BP in collaboration with Rosneft would dearly love to buy AAR’s half share in TNK-BP. But their offer of $27bn (£16.4bn) for 50 per cent of TNK-BP, which values the whole of TNK-BP at $54bn, was rejected earlier this month.

It is not clear whether BP would be prepared to increase this offer to a level that would be accepted by its partners in BP-TNK, but yesterday’s interview represents the first acknowledgement that a negotiated settlement remains possible.

BP insiders said they were pleased to see the comments from Vekslberg because for weeks they have been sure that their Russian partners were keen to be bought but this position had been denied.
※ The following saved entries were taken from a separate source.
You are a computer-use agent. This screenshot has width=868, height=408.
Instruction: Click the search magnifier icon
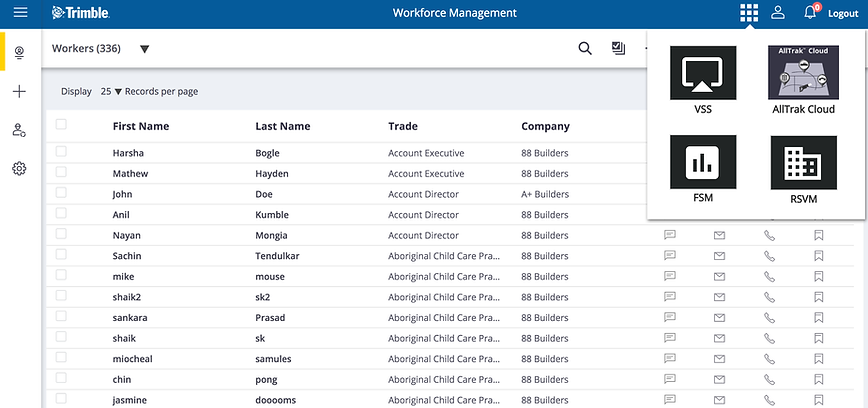pyautogui.click(x=585, y=48)
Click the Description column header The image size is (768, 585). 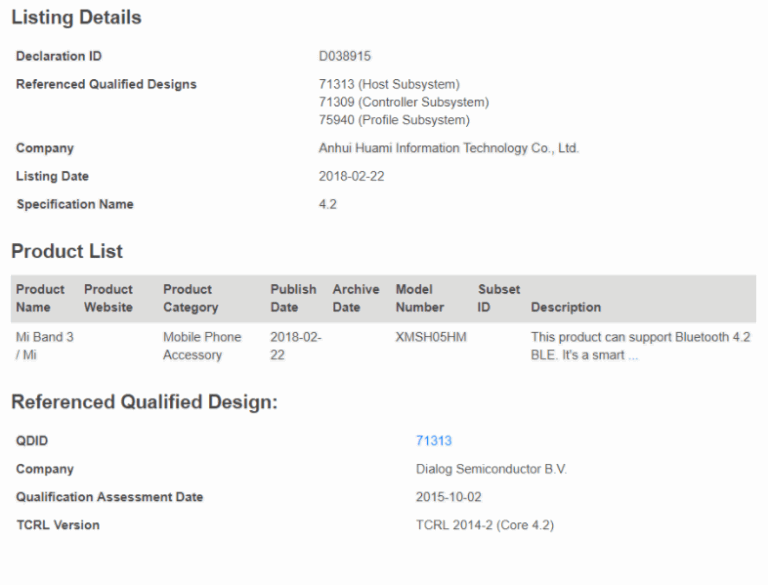coord(566,307)
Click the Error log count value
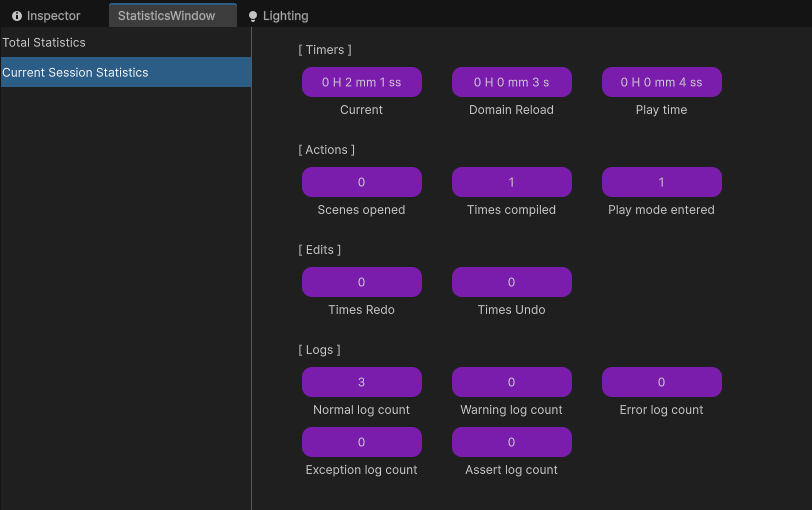 tap(661, 382)
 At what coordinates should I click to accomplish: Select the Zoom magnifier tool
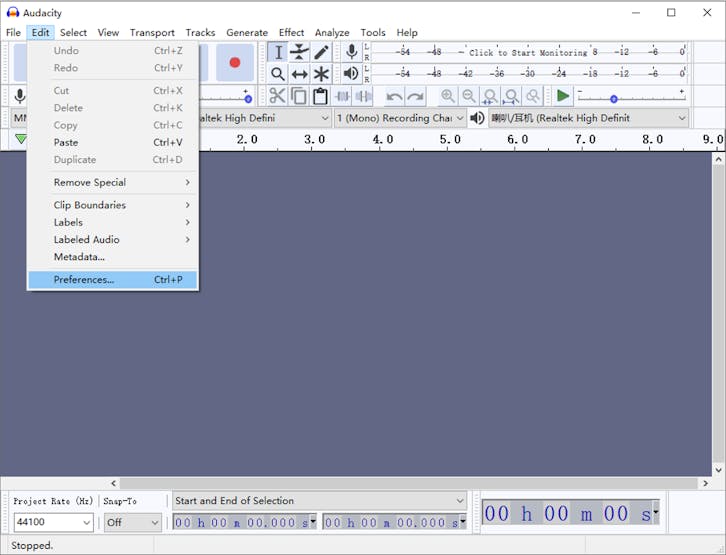click(x=278, y=74)
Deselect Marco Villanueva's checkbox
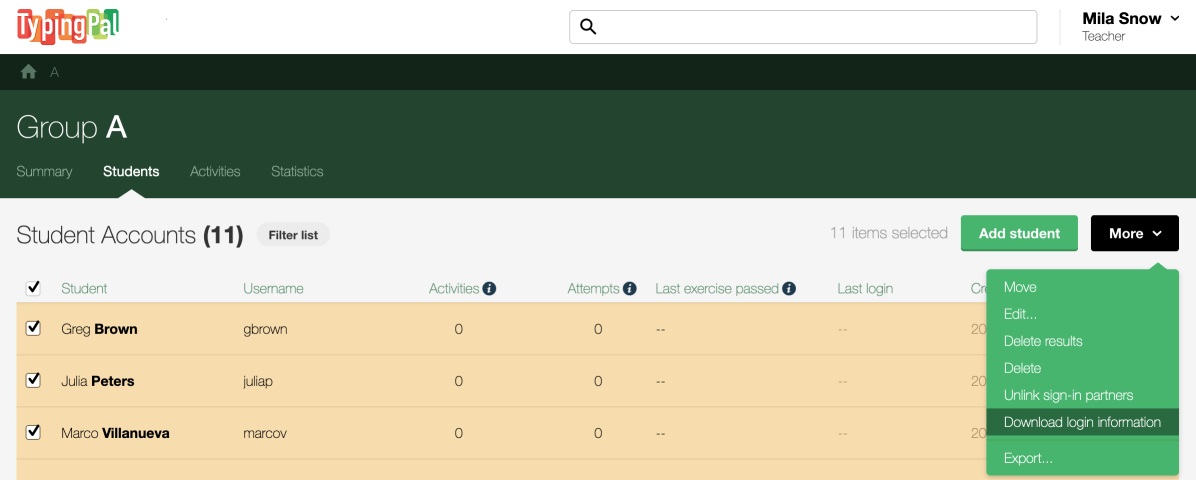 [x=33, y=432]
BP’s deal with AAR is in tatters because of its proposed share swap with Rosneft.

August 2003
BP signs a $7bn (£4.3bn) joint venture deal with Russian oil firm TNK. The new entity is 50 per cent owned by BP and 50 per cent owned by a group of Russia-connected investors: Alfa Group, Access Industries and Renova (AAR).

May 2008
Then TNK-BP?chief executive Bob?Dudley reveals a split between BP and its Russian partners. The Russian’s attack him for his comments and call for him to resign.

June 2008
TNK-BP's Russian shareholders threaten BP with legal action to strip BP-nominated directors of their powers in TNK-BP. The row centres on foreign staff working in Russia and a supposed lack of influence held by the Russian shareholders.

December 2008
Dudley steps down as TNK-BP chief executive.

January 2009
BP cedes power to AAR, leaving it without control of board appointments.

January 2011
BP and Rosneft agree to a $16bn share swap to jointly explore for offshore oil and gas in the Russian Arctic.

March 2011
A Stockholm tribunal blocks the BP-Rosneft deal after AAR wins a temporary injunction.